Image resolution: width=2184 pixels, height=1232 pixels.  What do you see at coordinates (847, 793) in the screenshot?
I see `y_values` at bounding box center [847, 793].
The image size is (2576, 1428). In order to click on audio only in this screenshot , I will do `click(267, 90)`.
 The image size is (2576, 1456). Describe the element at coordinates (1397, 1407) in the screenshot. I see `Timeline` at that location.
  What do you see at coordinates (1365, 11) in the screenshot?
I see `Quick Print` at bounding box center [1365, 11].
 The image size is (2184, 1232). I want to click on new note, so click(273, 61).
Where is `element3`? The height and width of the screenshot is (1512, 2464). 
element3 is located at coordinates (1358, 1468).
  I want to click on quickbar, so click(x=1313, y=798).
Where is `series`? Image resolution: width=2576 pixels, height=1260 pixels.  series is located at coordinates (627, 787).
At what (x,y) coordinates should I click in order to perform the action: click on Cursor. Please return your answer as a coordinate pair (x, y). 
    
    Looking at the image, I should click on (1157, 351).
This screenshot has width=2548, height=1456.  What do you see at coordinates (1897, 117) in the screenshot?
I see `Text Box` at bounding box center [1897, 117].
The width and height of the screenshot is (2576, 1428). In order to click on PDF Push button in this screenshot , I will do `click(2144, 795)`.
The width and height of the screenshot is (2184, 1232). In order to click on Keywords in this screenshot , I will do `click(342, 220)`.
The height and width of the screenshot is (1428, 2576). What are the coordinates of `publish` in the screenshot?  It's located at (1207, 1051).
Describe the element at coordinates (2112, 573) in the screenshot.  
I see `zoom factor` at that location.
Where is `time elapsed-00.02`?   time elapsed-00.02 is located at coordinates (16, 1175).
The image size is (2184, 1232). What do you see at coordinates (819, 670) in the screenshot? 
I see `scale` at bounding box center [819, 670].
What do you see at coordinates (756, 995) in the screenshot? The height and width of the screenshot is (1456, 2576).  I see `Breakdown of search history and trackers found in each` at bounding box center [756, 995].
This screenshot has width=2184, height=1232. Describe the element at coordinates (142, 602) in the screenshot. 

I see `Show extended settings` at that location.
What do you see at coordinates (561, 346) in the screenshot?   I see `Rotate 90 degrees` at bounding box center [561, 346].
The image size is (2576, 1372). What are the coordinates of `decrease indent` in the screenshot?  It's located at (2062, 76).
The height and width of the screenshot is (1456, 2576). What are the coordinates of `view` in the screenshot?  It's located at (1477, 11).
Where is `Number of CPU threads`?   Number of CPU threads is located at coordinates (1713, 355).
══════════
> Written exercise: Rewrite all the rows above, replacing "Image resolution" with "Screen resolution" wherever it appears and leaving everything else unchanged.

> Written solution:
Screen resolution: width=2184 pixels, height=1232 pixels.  What do you see at coordinates (847, 793) in the screenshot?
I see `y_values` at bounding box center [847, 793].
The image size is (2576, 1428). In order to click on audio only in this screenshot , I will do `click(267, 90)`.
 The image size is (2576, 1456). Describe the element at coordinates (1397, 1407) in the screenshot. I see `Timeline` at that location.
  What do you see at coordinates (1365, 11) in the screenshot?
I see `Quick Print` at bounding box center [1365, 11].
 The image size is (2184, 1232). I want to click on new note, so click(273, 61).
Where is `element3`? The height and width of the screenshot is (1512, 2464). 
element3 is located at coordinates (1358, 1468).
  I want to click on quickbar, so click(x=1313, y=798).
Where is `series`? Screen resolution: width=2576 pixels, height=1260 pixels.  series is located at coordinates (627, 787).
At what (x,y) coordinates should I click in order to perform the action: click on Cursor. Please return your answer as a coordinate pair (x, y). 
    
    Looking at the image, I should click on (1157, 351).
This screenshot has width=2548, height=1456.  What do you see at coordinates (1897, 117) in the screenshot?
I see `Text Box` at bounding box center [1897, 117].
The width and height of the screenshot is (2576, 1428). In order to click on PDF Push button in this screenshot , I will do `click(2144, 795)`.
The width and height of the screenshot is (2184, 1232). In order to click on Keywords in this screenshot , I will do `click(342, 220)`.
The height and width of the screenshot is (1428, 2576). What are the coordinates of `publish` in the screenshot?  It's located at (1207, 1051).
Describe the element at coordinates (2112, 573) in the screenshot.  
I see `zoom factor` at that location.
Where is `time elapsed-00.02`?   time elapsed-00.02 is located at coordinates (16, 1175).
The image size is (2184, 1232). What do you see at coordinates (819, 670) in the screenshot? 
I see `scale` at bounding box center [819, 670].
What do you see at coordinates (756, 995) in the screenshot? The height and width of the screenshot is (1456, 2576).  I see `Breakdown of search history and trackers found in each` at bounding box center [756, 995].
This screenshot has width=2184, height=1232. Describe the element at coordinates (142, 602) in the screenshot. 

I see `Show extended settings` at that location.
What do you see at coordinates (561, 346) in the screenshot?   I see `Rotate 90 degrees` at bounding box center [561, 346].
The image size is (2576, 1372). What are the coordinates of `decrease indent` in the screenshot?  It's located at (2062, 76).
The height and width of the screenshot is (1456, 2576). What are the coordinates of `view` in the screenshot?  It's located at (1477, 11).
Where is `Number of CPU threads`?   Number of CPU threads is located at coordinates (1713, 355).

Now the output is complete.